• _Task objective_
Swap "Describe the element" for "Name the element" in every one of the records below, then write all the records out again with nothing else changed.

• _Working data_
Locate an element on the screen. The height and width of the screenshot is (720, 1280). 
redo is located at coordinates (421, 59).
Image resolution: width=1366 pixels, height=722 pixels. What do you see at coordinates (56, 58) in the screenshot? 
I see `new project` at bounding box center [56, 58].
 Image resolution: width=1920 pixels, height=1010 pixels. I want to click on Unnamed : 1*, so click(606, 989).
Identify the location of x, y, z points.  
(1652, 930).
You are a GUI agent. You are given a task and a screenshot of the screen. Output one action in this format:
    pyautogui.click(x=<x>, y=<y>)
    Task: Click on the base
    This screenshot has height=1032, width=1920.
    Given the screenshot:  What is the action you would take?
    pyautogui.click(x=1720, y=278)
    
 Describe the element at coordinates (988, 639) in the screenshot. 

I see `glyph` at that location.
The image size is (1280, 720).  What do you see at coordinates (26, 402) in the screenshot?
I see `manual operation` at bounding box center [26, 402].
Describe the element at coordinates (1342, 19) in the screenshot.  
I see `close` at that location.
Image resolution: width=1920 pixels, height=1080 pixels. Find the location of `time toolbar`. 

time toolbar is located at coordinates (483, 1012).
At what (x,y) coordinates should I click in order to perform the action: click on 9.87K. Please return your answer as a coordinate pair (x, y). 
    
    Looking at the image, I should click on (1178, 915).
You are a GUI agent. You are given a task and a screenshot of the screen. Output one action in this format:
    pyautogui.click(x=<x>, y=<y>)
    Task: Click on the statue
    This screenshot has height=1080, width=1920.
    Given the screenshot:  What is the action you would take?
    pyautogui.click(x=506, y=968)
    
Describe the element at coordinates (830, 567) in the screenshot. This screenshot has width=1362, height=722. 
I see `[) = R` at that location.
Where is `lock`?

• _Worked solution_
Locate an element on the screen. The height and width of the screenshot is (720, 1280). 
redo is located at coordinates (421, 59).
Image resolution: width=1366 pixels, height=722 pixels. What do you see at coordinates (56, 58) in the screenshot? 
I see `new project` at bounding box center [56, 58].
 Image resolution: width=1920 pixels, height=1010 pixels. I want to click on Unnamed : 1*, so click(606, 989).
Identify the location of x, y, z points.  
(1652, 930).
You are a GUI agent. You are given a task and a screenshot of the screen. Output one action in this format:
    pyautogui.click(x=<x>, y=<y>)
    Task: Click on the base
    This screenshot has height=1032, width=1920.
    Given the screenshot:  What is the action you would take?
    pyautogui.click(x=1720, y=278)
    
 Name the element at coordinates (988, 639) in the screenshot. 

I see `glyph` at that location.
The image size is (1280, 720).  What do you see at coordinates (26, 402) in the screenshot?
I see `manual operation` at bounding box center [26, 402].
Name the element at coordinates (1342, 19) in the screenshot.  
I see `close` at that location.
Image resolution: width=1920 pixels, height=1080 pixels. Find the location of `time toolbar`. 

time toolbar is located at coordinates (483, 1012).
At what (x,y) coordinates should I click in order to perform the action: click on 9.87K. Please return your answer as a coordinate pair (x, y). 
    
    Looking at the image, I should click on (1178, 915).
You are a GUI agent. You are given a task and a screenshot of the screen. Output one action in this format:
    pyautogui.click(x=<x>, y=<y>)
    Task: Click on the statue
    This screenshot has height=1080, width=1920.
    Given the screenshot:  What is the action you would take?
    pyautogui.click(x=506, y=968)
    
Name the element at coordinates (830, 567) in the screenshot. This screenshot has width=1362, height=722. 
I see `[) = R` at that location.
Where is `lock`?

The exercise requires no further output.